Start of LISTED RECORDS

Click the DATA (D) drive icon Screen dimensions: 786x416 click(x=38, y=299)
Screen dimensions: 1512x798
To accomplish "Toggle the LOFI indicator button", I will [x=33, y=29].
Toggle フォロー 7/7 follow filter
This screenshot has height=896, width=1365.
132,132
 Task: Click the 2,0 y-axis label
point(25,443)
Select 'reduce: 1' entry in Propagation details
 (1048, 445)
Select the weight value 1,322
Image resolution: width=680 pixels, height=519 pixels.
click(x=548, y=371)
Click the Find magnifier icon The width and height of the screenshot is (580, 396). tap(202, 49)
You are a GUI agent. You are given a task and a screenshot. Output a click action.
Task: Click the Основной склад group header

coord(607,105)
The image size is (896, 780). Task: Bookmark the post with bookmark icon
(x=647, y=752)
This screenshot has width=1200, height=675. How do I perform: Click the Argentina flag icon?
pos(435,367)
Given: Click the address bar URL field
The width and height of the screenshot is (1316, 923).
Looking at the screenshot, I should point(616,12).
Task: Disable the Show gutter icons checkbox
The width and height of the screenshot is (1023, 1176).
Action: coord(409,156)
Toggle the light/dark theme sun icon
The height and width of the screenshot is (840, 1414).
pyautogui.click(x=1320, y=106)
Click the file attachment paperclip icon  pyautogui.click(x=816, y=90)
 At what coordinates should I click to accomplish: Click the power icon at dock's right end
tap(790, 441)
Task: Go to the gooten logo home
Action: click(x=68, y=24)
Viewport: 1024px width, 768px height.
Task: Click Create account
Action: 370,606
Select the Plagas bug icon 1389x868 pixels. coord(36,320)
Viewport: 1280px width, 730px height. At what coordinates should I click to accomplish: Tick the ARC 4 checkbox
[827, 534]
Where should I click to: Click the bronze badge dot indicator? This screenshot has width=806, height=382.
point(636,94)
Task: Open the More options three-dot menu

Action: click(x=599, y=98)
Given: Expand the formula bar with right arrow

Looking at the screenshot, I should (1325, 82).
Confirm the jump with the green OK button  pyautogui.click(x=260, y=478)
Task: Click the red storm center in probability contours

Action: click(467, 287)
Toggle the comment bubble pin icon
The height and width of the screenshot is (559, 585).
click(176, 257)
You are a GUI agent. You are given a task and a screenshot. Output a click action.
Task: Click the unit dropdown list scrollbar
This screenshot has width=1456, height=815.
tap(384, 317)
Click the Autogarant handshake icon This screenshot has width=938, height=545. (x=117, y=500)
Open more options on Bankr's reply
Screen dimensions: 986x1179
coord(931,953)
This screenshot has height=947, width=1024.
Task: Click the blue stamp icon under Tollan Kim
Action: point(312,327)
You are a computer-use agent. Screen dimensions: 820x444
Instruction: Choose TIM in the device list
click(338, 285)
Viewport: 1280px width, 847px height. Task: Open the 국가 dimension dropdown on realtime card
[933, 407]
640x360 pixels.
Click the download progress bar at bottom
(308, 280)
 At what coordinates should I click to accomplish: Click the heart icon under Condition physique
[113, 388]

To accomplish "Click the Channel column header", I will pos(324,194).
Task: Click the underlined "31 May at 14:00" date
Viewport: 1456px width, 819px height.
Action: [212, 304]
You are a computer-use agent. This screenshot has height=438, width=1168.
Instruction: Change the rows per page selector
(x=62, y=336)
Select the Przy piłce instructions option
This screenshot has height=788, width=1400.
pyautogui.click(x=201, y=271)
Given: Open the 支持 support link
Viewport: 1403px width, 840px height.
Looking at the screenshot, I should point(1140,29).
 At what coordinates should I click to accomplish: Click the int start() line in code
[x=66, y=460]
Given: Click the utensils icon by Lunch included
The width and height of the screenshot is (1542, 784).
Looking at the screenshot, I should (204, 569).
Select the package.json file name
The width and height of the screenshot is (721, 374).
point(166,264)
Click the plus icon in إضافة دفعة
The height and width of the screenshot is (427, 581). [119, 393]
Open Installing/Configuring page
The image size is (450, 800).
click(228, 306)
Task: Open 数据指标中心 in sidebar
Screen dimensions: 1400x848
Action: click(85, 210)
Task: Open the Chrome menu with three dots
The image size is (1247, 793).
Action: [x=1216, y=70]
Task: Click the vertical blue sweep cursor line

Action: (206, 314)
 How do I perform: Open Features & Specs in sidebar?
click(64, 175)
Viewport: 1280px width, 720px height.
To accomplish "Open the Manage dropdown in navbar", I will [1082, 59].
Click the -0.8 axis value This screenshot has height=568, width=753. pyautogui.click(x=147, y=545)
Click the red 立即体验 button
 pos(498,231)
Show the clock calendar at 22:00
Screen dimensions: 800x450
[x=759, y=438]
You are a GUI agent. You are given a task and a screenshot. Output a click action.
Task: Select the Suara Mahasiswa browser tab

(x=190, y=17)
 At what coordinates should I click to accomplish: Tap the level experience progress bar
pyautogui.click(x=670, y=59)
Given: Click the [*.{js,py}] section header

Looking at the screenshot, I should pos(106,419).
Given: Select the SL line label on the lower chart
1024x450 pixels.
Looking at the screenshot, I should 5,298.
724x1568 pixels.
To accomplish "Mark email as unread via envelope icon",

End of LISTED RECORDS

WHAT IS BEING ASKED: What is needed is an exact copy of every entry.

ANSWER:
Click the DATA (D) drive icon Screen dimensions: 786x416 click(x=38, y=299)
Screen dimensions: 1512x798
To accomplish "Toggle the LOFI indicator button", I will [x=33, y=29].
Toggle フォロー 7/7 follow filter
This screenshot has height=896, width=1365.
132,132
 Task: Click the 2,0 y-axis label
point(25,443)
Select 'reduce: 1' entry in Propagation details
 (1048, 445)
Select the weight value 1,322
Image resolution: width=680 pixels, height=519 pixels.
click(x=548, y=371)
Click the Find magnifier icon The width and height of the screenshot is (580, 396). tap(202, 49)
You are a GUI agent. You are given a task and a screenshot. Output a click action.
Task: Click the Основной склад group header

coord(607,105)
The image size is (896, 780). Task: Bookmark the post with bookmark icon
(x=647, y=752)
This screenshot has width=1200, height=675. How do I perform: Click the Argentina flag icon?
pos(435,367)
Given: Click the address bar URL field
The width and height of the screenshot is (1316, 923).
Looking at the screenshot, I should point(616,12).
Task: Disable the Show gutter icons checkbox
The width and height of the screenshot is (1023, 1176).
Action: coord(409,156)
Toggle the light/dark theme sun icon
The height and width of the screenshot is (840, 1414).
pyautogui.click(x=1320, y=106)
Click the file attachment paperclip icon  pyautogui.click(x=816, y=90)
 At what coordinates should I click to accomplish: Click the power icon at dock's right end
tap(790, 441)
Task: Go to the gooten logo home
Action: click(x=68, y=24)
Viewport: 1024px width, 768px height.
Task: Click Create account
Action: 370,606
Select the Plagas bug icon 1389x868 pixels. coord(36,320)
Viewport: 1280px width, 730px height. At what coordinates should I click to accomplish: Tick the ARC 4 checkbox
[827, 534]
Where should I click to: Click the bronze badge dot indicator? This screenshot has width=806, height=382.
point(636,94)
Task: Open the More options three-dot menu

Action: click(x=599, y=98)
Given: Expand the formula bar with right arrow

Looking at the screenshot, I should (1325, 82).
Confirm the jump with the green OK button  pyautogui.click(x=260, y=478)
Task: Click the red storm center in probability contours

Action: click(467, 287)
Toggle the comment bubble pin icon
The height and width of the screenshot is (559, 585).
click(176, 257)
You are a GUI agent. You are given a task and a screenshot. Output a click action.
Task: Click the unit dropdown list scrollbar
This screenshot has width=1456, height=815.
tap(384, 317)
Click the Autogarant handshake icon This screenshot has width=938, height=545. (x=117, y=500)
Open more options on Bankr's reply
Screen dimensions: 986x1179
coord(931,953)
This screenshot has height=947, width=1024.
Task: Click the blue stamp icon under Tollan Kim
Action: point(312,327)
You are a computer-use agent. Screen dimensions: 820x444
Instruction: Choose TIM in the device list
click(338, 285)
Viewport: 1280px width, 847px height. Task: Open the 국가 dimension dropdown on realtime card
[933, 407]
640x360 pixels.
Click the download progress bar at bottom
(308, 280)
 At what coordinates should I click to accomplish: Click the heart icon under Condition physique
[113, 388]

To accomplish "Click the Channel column header", I will pos(324,194).
Task: Click the underlined "31 May at 14:00" date
Viewport: 1456px width, 819px height.
Action: [212, 304]
You are a computer-use agent. This screenshot has height=438, width=1168.
Instruction: Change the rows per page selector
(x=62, y=336)
Select the Przy piłce instructions option
This screenshot has height=788, width=1400.
pyautogui.click(x=201, y=271)
Given: Open the 支持 support link
Viewport: 1403px width, 840px height.
Looking at the screenshot, I should point(1140,29).
 At what coordinates should I click to accomplish: Click the int start() line in code
[x=66, y=460]
Given: Click the utensils icon by Lunch included
The width and height of the screenshot is (1542, 784).
Looking at the screenshot, I should (204, 569).
Select the package.json file name
The width and height of the screenshot is (721, 374).
point(166,264)
Click the plus icon in إضافة دفعة
The height and width of the screenshot is (427, 581). [119, 393]
Open Installing/Configuring page
The image size is (450, 800).
click(228, 306)
Task: Open 数据指标中心 in sidebar
Screen dimensions: 1400x848
Action: click(85, 210)
Task: Open the Chrome menu with three dots
The image size is (1247, 793).
Action: [x=1216, y=70]
Task: Click the vertical blue sweep cursor line

Action: (206, 314)
 How do I perform: Open Features & Specs in sidebar?
click(64, 175)
Viewport: 1280px width, 720px height.
To accomplish "Open the Manage dropdown in navbar", I will [1082, 59].
Click the -0.8 axis value This screenshot has height=568, width=753. pyautogui.click(x=147, y=545)
Click the red 立即体验 button
 pos(498,231)
Show the clock calendar at 22:00
Screen dimensions: 800x450
[x=759, y=438]
You are a GUI agent. You are given a task and a screenshot. Output a click action.
Task: Select the Suara Mahasiswa browser tab

(x=190, y=17)
 At what coordinates should I click to accomplish: Tap the level experience progress bar
pyautogui.click(x=670, y=59)
Given: Click the [*.{js,py}] section header

Looking at the screenshot, I should pos(106,419).
Given: Select the SL line label on the lower chart
1024x450 pixels.
Looking at the screenshot, I should 5,298.
724x1568 pixels.
To accomplish "Mark email as unread via envelope icon",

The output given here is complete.